Saturday, March 05, 2005

Sharon Begley: How Mirror Neurons Help Us to Empathize, Really Feel Others' Pain


Thanks to Rob Carlson for
bringing it my attention.

From the Wall Street Journal --
http://online.wsj.com/article/0,,SB110989327130070064,00.html?mod=todays_us_marketplace

SCIENCE JOURNAL
How Mirror Neurons Help Us to Empathize,
Really Feel Others' Pain
by Sharon Begley

As the argument at the bar grows more heated, you notice that
you're right in the flight path should the ranting man decide
to turn glassware into missiles. You watch tensely as he
clasps and unclasps the tumbler in front of him, and then
suddenly his grip changes. Is he about to take a gulp ... or
fire the glass in your direction?

If you duck just as it sails over your head, you can thank a
cluster of neurons whose existence scientists didn't even know
about a few years ago: mirror neurons.

Their modest name reflects their most obvious function but
hardly does justice to their talents, which neuroscientists
seem to uncover more of every time they look -- from intuiting
other people's intentions to feeling their pain. Literally.

"Mirror neurons promise to do for neuroscience what DNA did
for biology," neurobiologist V.S. Ramachandran of the
University of California, San Diego, has written, explaining
"a host of mental abilities that have remained mysterious."

In 1992, biologists at the University of Parma, Italy, were
probing the brains of macaque monkeys when they made a curious
discovery. It had been known for years that brain cells in the
premotor cortex, the area that plans movements, fire right
before the monkey grasps, manipulates or reaches for something
such as fruit. But it turns out that these specialized neurons
also fire when the monkey sees someone else (monkey or human)
do so. Whether planning a movement or seeing one, mirror
neurons fire the same way: The firing pattern that precedes,
say, the monkey's lifting a raisin to its mouth is identical
to the pattern when it sees someone else doing that.

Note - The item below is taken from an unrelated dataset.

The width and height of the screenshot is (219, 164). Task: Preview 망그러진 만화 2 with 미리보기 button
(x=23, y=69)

The human brain has mirror neurons, too, and recently
neuroscientists have been behaving like Egyptologists after
the discovery of the Rosetta Stone: using mirror neurons to
explain a backlog of enigmas.

For one thing, mirror neurons may be how we understand the
intentions of other people, a crucial social skill whether or
not you frequent fight-prone bars. In a new study,
neuroscientists scanned the brains of volunteers while they
watched videos of a hand reaching for a mug. In one clip, the
mug sat in a neat arrangement of teapot, mug, pitcher of milk
and plate of cookies; in another, it sat amid a knocked-over
pitcher, used napkin and cookie crumbs; in a third the mug sat
alone.

If the only thing mirror neurons do is fire when they see
someone perform a movement, the volunteers' brains should have
shown the same activity whether the hand was reaching for the
mug as if to drink, in the first scene, to clean up in the
messy scene or with no context. But that's not what happened.
As Marco Iacoboni of UCLA and colleagues report in the March
issue of PLoS Biology, mirror neurons were only a little
active when the hand grasped the lone mug. But they perked up
when the hand reached for the cup as if to drink from it (in
preparty mode) or to wash it (post party).

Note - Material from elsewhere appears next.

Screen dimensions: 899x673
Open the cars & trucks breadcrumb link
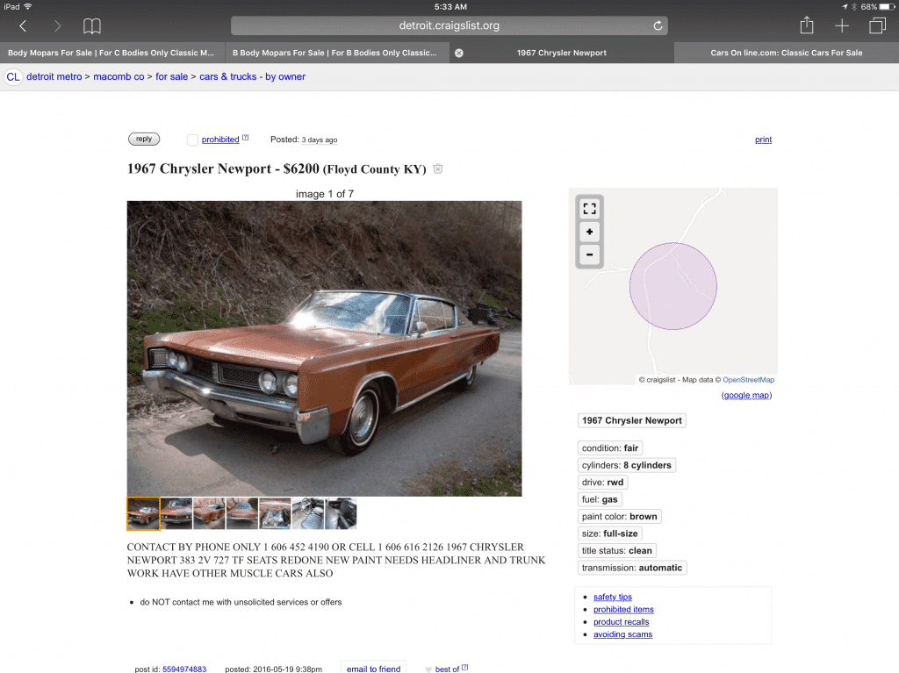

"This suggests that mirror neurons do not simply recognize
actions but are also involved in decoding people's
intentions," says Prof. Iacoboni. "People seem to have
specific neurons that code the 'why' of some action,
predicting the behavior of others."

And that makes social interactions possible. At the annual
meeting of the American Association for the Advancement of
Science last month, researchers said that because these
neurons fire both when we see someone move as when we move
ourselves, they make equivalent "what others do and feel and
what we do and feel." We do not just see an action; we also
experience what it feels like to someone else.

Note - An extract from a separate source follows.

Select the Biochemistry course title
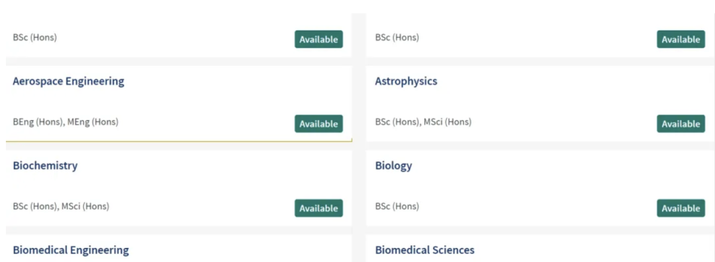coord(45,166)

Mirror neurons "re-create the experience of others within
ourselves," as UCLA's Mark Thompson put it in his AAAS
remarks. They "allow us to put ourselves in the shoes of
another." That makes them the neural basis of empathy.

"To function well with other people, we need to understand
where they're coming from so as not to misread their
intentions," says Regina Pally, a psychotherapist in Los
Angeles and a clinical professor at UCLA. "Mirror neurons are
what let us understand others' emotions." In fact, mirror
neurons in people are connected to the brain's emotion region,
the limbic system: When your mirror neurons fire in a
reflection of someone else's, it triggers empathic emotions.

Mirror neurons also let us feel another person's pain. The
same cortical neurons that process the sense of touch also
fire when you see someone else touched. And a region that
registers disgust that you feel directly also fires when you
see expressions of disgust on others (hence the visceral
wallop of "Fear Factor").

Instead of merely seeing what other people do and feel, said
Christian Keysers of the University of Groningen, the
Netherlands, "we start to feel their actions and sensations in
our own cortex as if we would be doing these actions and
having those sensations."

Except when we don't. In children with autism, "there may be a
deficit in the mirror-neuron system," says Prof. Iacoboni,
which may explain why they are unable to infer the mental
state and intentions of others. Without mirror neurons to
serve as bridges between minds, everyone seems like a cipher.

You can e-mail me at sciencejournal@wsj.com1.

Copyright 2005 Dow Jones & Company, Inc.

1 comment:

Anonymous said...

right on! scientific "proof" for what I have always intuited and felt! Yes, empathy is real, ain't it amazing....
(starlisa)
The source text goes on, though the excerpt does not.